We cautioned her that there will need to be better time management and that she's now responsible for attending and practicing karate FIVE (sometimes SIX) days a week, in addition to her other responsibilities including, her regular school work, her Japanese studies, and gymnastics! 

She was HUNGRY and she WANTED IT, without needing anyone to push her!

“Lighting a fire UNDER someone will never be as effective as Lighting a fire WITHIN someone.” —Bob Teague

Life Lesson: Addison has asked us whether we would still be proud of her if she lost and didn't earn any medals in her karate tournaments. We quickly replied that we're proud of her even if she was in last place as long as she gave it her all, and that sometimes and on some days, she will not be at her best and that this is OK. We told us that how she behaves (her attitude) was what's even more important. We reminded her that even when she's clearly better than her opponent and perhaps should have "won", the karate tournament judges may not think so and award the victory to the opponent. And, as disappointing as this may be, that we (her parents) still LOVE her very much and would still be so PROUD of her for trying her best. 

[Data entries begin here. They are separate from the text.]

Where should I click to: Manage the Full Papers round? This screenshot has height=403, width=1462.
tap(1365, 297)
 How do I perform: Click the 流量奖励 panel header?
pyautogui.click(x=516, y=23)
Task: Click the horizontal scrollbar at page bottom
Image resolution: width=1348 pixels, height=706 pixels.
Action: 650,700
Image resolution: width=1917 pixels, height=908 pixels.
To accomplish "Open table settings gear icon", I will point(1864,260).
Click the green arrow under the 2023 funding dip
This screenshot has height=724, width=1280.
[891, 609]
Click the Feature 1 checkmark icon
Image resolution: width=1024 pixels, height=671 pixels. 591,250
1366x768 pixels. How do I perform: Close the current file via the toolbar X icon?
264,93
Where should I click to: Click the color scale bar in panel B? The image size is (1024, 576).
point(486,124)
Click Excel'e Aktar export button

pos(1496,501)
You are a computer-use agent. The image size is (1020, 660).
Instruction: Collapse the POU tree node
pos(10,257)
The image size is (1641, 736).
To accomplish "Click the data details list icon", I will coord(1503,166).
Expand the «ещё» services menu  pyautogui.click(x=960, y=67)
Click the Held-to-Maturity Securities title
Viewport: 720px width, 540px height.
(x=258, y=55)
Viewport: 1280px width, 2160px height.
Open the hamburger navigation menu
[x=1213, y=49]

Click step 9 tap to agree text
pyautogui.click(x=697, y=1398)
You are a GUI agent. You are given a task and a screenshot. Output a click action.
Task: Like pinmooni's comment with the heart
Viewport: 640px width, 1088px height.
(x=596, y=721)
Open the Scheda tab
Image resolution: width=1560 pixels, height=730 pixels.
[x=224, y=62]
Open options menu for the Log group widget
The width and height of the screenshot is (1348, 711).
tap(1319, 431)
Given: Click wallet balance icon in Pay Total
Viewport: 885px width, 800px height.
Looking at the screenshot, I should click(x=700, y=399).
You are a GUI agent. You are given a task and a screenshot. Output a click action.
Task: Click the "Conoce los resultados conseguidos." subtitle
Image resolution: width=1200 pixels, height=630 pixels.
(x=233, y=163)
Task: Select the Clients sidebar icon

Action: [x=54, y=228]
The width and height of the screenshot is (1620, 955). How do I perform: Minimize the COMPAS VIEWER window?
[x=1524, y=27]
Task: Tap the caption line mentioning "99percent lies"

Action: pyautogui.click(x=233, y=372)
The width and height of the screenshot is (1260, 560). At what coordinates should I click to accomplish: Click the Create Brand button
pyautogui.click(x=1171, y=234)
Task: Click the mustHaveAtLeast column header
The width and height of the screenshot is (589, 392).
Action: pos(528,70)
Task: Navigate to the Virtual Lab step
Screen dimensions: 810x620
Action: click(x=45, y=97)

We remind her that it's not and should never be about chasing the victory or higher belt levels or earning the medals (although those things are nice to have), but about learning and living out key life skills & values (e.g., respect, honor, integrity, excellence, humility, teamwork), being better today than you were yesterday, displaying good sportsmanship, making friends, and putting in the effort and working on improving something she enjoys doing. When you do those things first and make those things your goal, the medals and higher belt levels and other accolades will come. But, if you set your sights only on attaining the awards and recognitions, without the hard work, patience, and work ethic, then gaining them will be meaningless.

I am so incredibly PROUD of my daughter! At the Junior International Cup 2024 (March 29) & USA Open Karate Championships 2024 (March 30-31) in Ft. Worth, Texas, I was most proud of Addison for LOSING. Yes, you read that correctly. She won bronze medals in the Junior International Cup 2024 on Friday, but for the USA Open Karate Championships 2024 on Saturday & Sundays, she was eliminated in the very first round (in both kata & kumite). So, you might be wondering why I'd be proud of this. In her kumite competition (where she fights an opponent), her opponent was bigger, more skilled, more seasoned, and scored more points against her. During the contest, Addison got hit in the FACE but KEPT going and coming back for more (she was like the Asian Rocky)! I'm so proud of her for doing what we (her parents) have been trying to teach her, which is to not give in or give up, even against a bigger, better opponent. If you want something, you'll have to learn from your mistakes & failures, work & train hard so you'll be ready the next time you get a chance to compete.

Written By: Steve Nguyen, Ph.D.

Organizational & Leadership Development Leader


Kouzes, J. M., & Posner, B. Z. (2023). The Leadership Challenge (7th ed.). John Wiley & Sons.